图10 非提取法制备 TEM 样品[59]Fig.10 A typical TEM sample prepared through non-lift-out method[59]

图11 H形减薄样品[59]Fig.11 A sample thinned through H-type technology[59]

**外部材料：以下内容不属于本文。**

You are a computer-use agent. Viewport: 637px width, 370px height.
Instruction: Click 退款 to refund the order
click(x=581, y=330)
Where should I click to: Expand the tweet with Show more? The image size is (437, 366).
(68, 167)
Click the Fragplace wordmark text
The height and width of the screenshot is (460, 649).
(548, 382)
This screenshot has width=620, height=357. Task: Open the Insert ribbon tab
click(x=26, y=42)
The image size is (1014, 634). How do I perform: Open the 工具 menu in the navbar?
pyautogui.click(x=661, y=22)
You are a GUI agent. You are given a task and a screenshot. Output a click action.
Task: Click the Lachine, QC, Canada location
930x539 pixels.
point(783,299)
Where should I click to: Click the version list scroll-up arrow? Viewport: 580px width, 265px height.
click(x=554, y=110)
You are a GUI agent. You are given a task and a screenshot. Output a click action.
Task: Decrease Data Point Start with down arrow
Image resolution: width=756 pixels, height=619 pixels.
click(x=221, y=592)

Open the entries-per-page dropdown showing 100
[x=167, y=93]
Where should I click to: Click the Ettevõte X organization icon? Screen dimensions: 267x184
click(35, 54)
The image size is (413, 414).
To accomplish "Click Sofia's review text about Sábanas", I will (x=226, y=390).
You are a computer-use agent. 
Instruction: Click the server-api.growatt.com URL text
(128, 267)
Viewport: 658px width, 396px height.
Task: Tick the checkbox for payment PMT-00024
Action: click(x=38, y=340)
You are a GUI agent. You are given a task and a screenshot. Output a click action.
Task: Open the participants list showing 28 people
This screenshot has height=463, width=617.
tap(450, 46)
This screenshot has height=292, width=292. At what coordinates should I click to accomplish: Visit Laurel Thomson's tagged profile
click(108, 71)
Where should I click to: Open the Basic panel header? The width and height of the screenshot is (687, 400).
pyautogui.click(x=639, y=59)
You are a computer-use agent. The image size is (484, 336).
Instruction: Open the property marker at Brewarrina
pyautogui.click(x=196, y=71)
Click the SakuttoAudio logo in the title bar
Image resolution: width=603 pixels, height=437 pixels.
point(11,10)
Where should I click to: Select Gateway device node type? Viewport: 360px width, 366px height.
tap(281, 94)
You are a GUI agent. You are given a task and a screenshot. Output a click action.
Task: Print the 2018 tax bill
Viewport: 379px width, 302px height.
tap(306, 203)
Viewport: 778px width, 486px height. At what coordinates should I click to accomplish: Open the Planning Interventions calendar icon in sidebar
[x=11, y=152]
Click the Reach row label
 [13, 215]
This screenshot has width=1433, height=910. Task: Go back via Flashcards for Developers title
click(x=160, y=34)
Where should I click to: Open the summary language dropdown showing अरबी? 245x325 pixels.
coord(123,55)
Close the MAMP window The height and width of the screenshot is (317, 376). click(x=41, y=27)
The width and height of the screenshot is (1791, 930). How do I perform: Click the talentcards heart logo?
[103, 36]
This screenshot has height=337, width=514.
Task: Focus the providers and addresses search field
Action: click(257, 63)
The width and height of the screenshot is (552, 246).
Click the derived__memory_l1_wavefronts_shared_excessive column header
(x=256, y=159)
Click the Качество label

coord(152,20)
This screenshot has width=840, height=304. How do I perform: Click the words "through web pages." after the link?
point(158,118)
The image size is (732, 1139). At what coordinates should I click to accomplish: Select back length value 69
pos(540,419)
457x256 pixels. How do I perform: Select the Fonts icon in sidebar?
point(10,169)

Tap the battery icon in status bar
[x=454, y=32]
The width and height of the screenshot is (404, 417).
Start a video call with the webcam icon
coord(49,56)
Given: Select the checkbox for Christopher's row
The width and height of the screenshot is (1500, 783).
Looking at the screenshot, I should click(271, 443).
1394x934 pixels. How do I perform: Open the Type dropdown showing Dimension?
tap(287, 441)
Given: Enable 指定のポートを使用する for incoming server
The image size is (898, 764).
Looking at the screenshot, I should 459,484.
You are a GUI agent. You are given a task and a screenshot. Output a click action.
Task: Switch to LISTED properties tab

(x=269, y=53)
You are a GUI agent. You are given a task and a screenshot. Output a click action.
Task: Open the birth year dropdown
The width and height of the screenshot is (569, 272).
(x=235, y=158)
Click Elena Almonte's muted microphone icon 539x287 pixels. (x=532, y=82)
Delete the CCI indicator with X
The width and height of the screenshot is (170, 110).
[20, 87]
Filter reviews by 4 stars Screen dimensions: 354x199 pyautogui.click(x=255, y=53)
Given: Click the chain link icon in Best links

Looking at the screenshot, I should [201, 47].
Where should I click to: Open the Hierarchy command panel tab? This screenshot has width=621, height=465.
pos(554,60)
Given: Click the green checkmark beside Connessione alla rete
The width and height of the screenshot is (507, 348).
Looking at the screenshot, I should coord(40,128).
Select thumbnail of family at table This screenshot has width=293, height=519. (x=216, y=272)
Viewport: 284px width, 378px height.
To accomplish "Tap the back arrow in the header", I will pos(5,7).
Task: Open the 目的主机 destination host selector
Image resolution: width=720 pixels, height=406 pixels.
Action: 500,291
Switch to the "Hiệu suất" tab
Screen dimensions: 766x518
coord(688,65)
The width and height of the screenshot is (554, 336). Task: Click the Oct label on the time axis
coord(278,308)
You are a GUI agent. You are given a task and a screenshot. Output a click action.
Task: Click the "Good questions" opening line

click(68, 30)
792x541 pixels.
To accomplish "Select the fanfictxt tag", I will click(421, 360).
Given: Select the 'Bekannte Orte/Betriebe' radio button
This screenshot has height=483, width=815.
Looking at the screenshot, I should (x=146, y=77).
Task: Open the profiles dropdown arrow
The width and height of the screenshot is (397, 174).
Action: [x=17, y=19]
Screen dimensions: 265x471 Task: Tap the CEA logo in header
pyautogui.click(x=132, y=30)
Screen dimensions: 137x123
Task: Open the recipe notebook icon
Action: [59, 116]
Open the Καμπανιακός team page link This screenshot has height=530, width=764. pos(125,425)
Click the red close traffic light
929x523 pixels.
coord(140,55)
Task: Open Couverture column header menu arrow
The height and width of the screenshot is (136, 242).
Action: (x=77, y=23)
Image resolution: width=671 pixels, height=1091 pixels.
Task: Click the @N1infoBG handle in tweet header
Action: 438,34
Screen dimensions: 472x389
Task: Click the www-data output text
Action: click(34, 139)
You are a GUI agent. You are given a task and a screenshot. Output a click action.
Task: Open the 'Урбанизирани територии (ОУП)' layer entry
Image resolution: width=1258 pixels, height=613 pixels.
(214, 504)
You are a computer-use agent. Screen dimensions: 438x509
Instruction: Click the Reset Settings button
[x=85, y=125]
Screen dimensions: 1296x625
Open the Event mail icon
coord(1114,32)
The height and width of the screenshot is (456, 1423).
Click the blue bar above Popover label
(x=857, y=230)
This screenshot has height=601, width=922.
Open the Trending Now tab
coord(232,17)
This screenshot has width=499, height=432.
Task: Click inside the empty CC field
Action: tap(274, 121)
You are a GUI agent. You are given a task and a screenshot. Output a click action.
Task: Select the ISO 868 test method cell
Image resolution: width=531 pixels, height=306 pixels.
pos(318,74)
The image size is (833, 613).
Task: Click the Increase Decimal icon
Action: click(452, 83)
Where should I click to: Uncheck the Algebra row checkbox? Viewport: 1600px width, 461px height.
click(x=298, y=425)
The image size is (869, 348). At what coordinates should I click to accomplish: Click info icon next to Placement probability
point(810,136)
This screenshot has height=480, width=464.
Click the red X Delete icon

图12 7150铝合金的微观结构[57]Fig.12 Microstructures of 7150 Al alloy [57]

5 超薄切片技术

超薄切片技术多适用于制备生物样品、聚合物样品以及比较软的无机材料的TEM样品[60-65]。生物样品的制备过程相对复杂,大致可以分为以下几个步骤:取材、固定、漂洗、脱水、浸透、包埋、修整定位和超薄切片。为了能够观察到接近生活状态时的生物组织或细胞,要求取材速度越快越好。取完后立即使用固定剂固定,时间间隔越短越好,常用固定剂有四氧化锇固定液、戊二醛固定液和多聚甲醛固定液。为了去除残留的固定液,然后需要使用缓冲液对其进行漂洗,常用漂洗液为0.1 mol/L的磷酸缓冲液。由于大多数的包埋剂不溶于水,漂洗后的组织块,应使用脱水剂去除组织中的游离水,有利于包埋剂均匀渗入组织块内,常用的脱水剂有乙醇和丙酮。随后选择合适的包埋剂对其进行包埋使之具有良好的硬度和切割性能。也可以使用脱水剂来稀释包埋剂,以实现包埋剂取代脱水剂,这个过程就是渗透。包埋处理一般使用的是丙烯基类的树脂或环氧类的树脂。将包埋块修块定位好后就可以超薄切片了,此步骤需要使用到超薄切片机,其原理如图13所示。超薄切片机通过上下移动固定试样的臂,使样品通过金刚石刀进行切片,样品每上下运动一次就自动向前进一点。通常,水槽中装满水,连续切出的薄片都漂浮在水面上,最后用铜网捞出。Yamaoka等[63]采用TEM研究红色亚栖热菌H328的特征。其样品制备过程如下:提取,戊二醛固定液和磷酸钾缓冲液固定,不同浓度的乙醇溶液脱水,正丁基缩水甘油醚和812环氧树脂混合物浸润,随后转移至纯812环氧树脂包埋,再用金刚石刀切片(70 nm厚度),醋酸双氧铀和柠檬酸铅染色,最后用TEM观察其形貌,结果如图14所示。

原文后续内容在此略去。